Check with the court reporter or other attorneys to learn of any idiosyncrasies the presiding judge has concerning the presentation of exhibits and approaching a witness during the examination. When in doubt, ask for permission before approaching a witness. The following is a suggested procedure for admitting documentary evidence:
a.Have the exhibit marked (if not pre-marked) in advance of the trial.
b.Approach opposing counsel’s table and allow them to examine the exhibit prior to 
 approaching the witness if the exhibit was not disclosed in advance.
c.Seek permission from the court to approach the witness.
d.Show the witness the exhibit, and ask him to identify it for the record without 
disclosing its content.
e.Establish the document’s authenticity and any foundational prerequisites for purposes of satisfying objections under the hearsay rule or the rules governing opinions.
f.Tender the exhibit for admission into evidence and address any objections.
g.Obtain a ruling from the court on the item’s admissibility.
h.If the ruling is adverse, try to remedy the objection.
i.If the court continues to deny admission of the exhibit, then make an offer of 
 proof outside of the presence or hearing of the jury and have the exhibit made part 
 of the record as part of your offer to prove. (I.R.E 103).
j.If admitted, ask permission to have the exhibit shown or published to the jurors.
k.If the jurors are allowed to review the exhibit, wait until their review is finished 
 before asking any further questions so their attention is not divided.
Conclusion
You should run through these questions any time you are preparing for a trial. You should find case law or rules to support your position on admissibility and make note of them in your witness outline or exhibit list.

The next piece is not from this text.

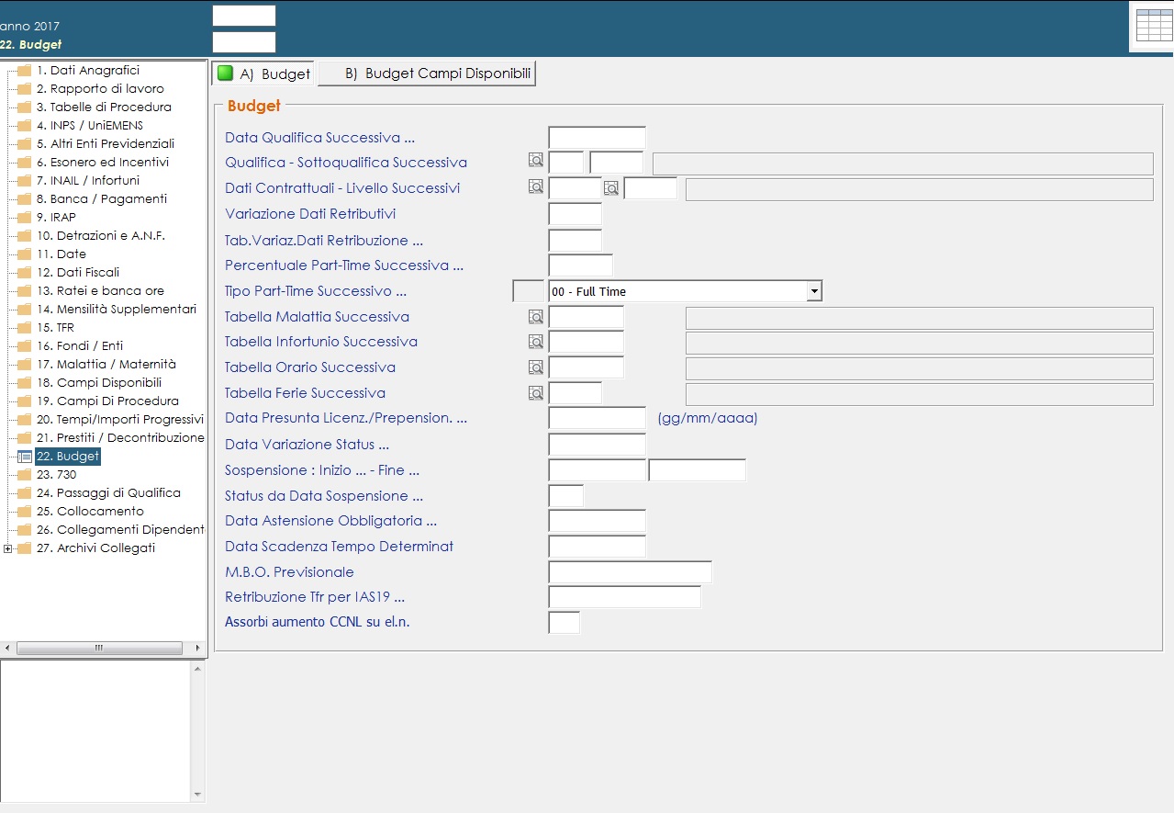Open lookup for Tabella Infortunio Successiva
The width and height of the screenshot is (1174, 813).
click(x=536, y=342)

If you are sure a matter will become contested, have extra copies of your case law, statute or rules so that they can be provided to the court and opposing counsel.
Finally, during the course of a trial have you ever had an ” unexpected” legal issues arise and say, I know there is a case or rule out there on point, but I just cannot remember it? The best way to prepare for such issues is to keep a trial notebook.
What is a trial notebook? Well, my trial notebook represents 30+ years of knowledge I have gained through legal research, review of advance sheets and hard knocks in the courtroom. It covers jury selection issues, jury instruction, motion in limine topics, trial procedure and evidentiary issues. I focus on issues that could come up unexpectedly during a trial where it is difficult to conduct legal research. For years,I kept a three-ring binder with lettered tabs from A to Z. I used re-enforced three-ring paper and made notes on matters. When I come across an issue which might arise during a trial, I make a note and file it under the subject heading and index it under the proper lettered tab. I have been slowly transferring this information to an electronic trial note book. I use Microsoft OneNote and an iPad application called “Outline” which allows me to create various tabs and alphabetize the topics. Below is an example of a note I have listed alphabetically under “P” in my trial notebook:
Privilege – Work Product – I.D. of Witness Statements
An interrogatory invades the thought processes of counsel, and tends to reveal the detailed pattern of investigation conducted by the counsel by asking for the names and addresses of all persons interviewed by counsel. It has been held that such information is protected by the work product privilege and T.R. 26. See generally, United States v. Renault,Inc. (1960), S.D.N.Y. 26 F.R.D. 23. Massachusetts v. First National Supermarkets, Inc. (1986) D. Mass., 112 F.R.D. 149, 152-153.
In my trial notebook, I concentrate on areas involving discovery issues, jury selection, evidentiary foundations, privilege, hearsay, relevancy, authentication, jury instructions, motion in limine topics, procedural issues and motions for directed verdict, as these issues can arise during the course of a trial with little or no time for research. A judge will be duly impressed with your ability to rapidly address such issues. Start today and begin keeping your trial notebook. It will make you a better advocate and attorney. Before you know it you will be able to cite actual authority for your legal position at a moment’s notice.